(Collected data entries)
####

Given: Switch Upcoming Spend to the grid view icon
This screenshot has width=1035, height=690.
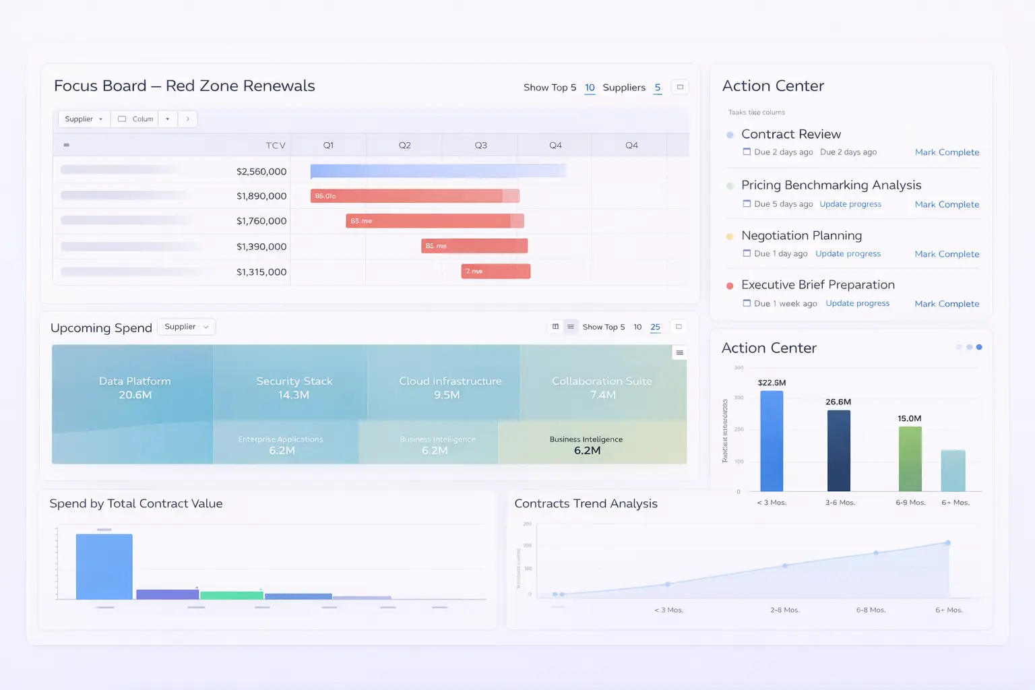Looking at the screenshot, I should tap(555, 327).
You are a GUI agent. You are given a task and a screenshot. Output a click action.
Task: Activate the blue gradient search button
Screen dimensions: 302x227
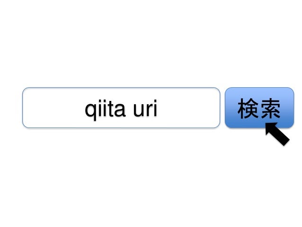pyautogui.click(x=259, y=108)
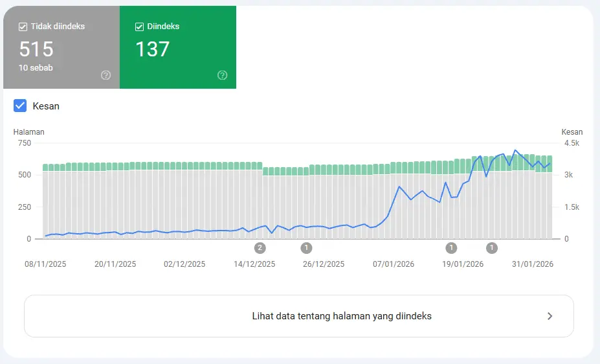
Task: Click the rightmost annotation marker on the chart
Action: coord(492,247)
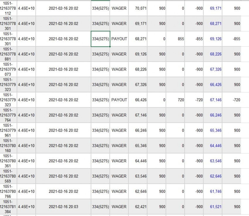Select the 62,421 balance cell
249x216 pixels.
tap(138, 207)
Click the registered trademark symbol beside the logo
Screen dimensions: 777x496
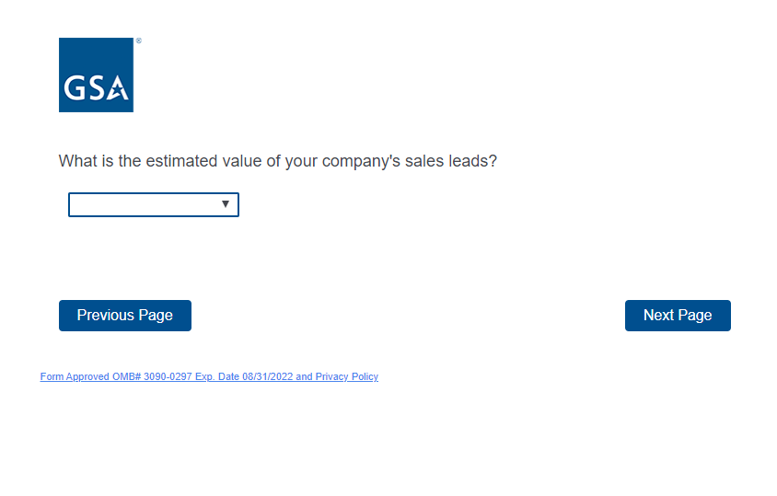[x=138, y=41]
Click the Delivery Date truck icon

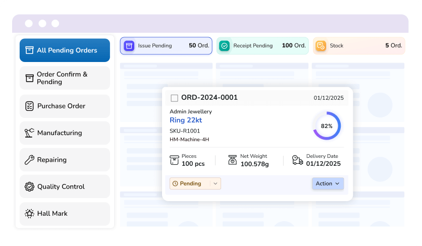pyautogui.click(x=298, y=160)
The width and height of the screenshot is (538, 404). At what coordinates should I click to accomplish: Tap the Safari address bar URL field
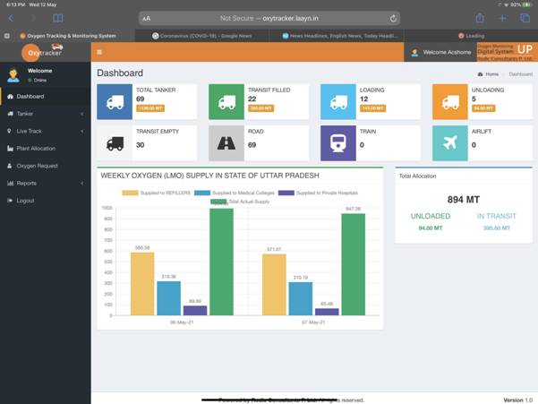269,18
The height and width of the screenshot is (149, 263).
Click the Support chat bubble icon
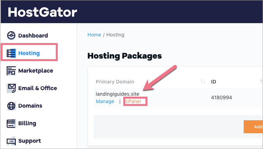11,141
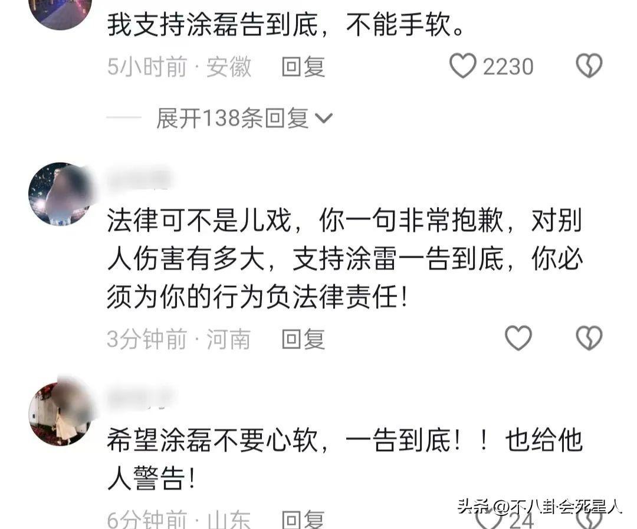The image size is (637, 529).
Task: Tap broken heart on the Shandong comment
Action: pyautogui.click(x=589, y=521)
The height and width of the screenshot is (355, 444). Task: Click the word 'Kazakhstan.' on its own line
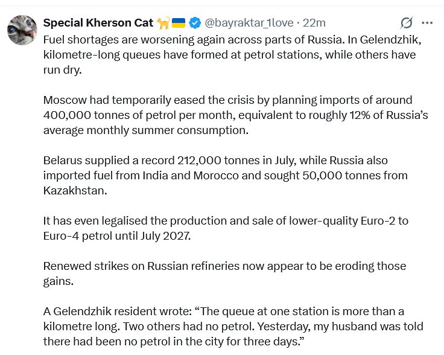[75, 190]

####

DIRECTIONS FOR THIS TASK:
Your answer must be every record above, word for word, with no pictures.

RESULT:
Given: Switch Upcoming Spend to the grid view icon
This screenshot has width=1035, height=690.
Looking at the screenshot, I should tap(555, 327).
You are a GUI agent. You are given a task and a screenshot. Output a click action.
Task: Activate the blue gradient search button
Screen dimensions: 302x227
pyautogui.click(x=259, y=108)
Task: Click the rightmost annotation marker on the chart
Action: coord(492,247)
Select the 62,421 balance cell
249x216 pixels.
tap(138, 207)
Click the registered trademark symbol beside the logo
Screen dimensions: 777x496
[x=138, y=41]
Click the Delivery Date truck icon

pyautogui.click(x=298, y=160)
The width and height of the screenshot is (538, 404). At what coordinates should I click to accomplish: Tap the Safari address bar URL field
269,18
The height and width of the screenshot is (149, 263).
Click the Support chat bubble icon
11,141
The image size is (637, 529).
Task: Tap broken heart on the Shandong comment
Action: pyautogui.click(x=589, y=521)
The height and width of the screenshot is (355, 444). Task: Click the word 'Kazakhstan.' on its own line
[75, 190]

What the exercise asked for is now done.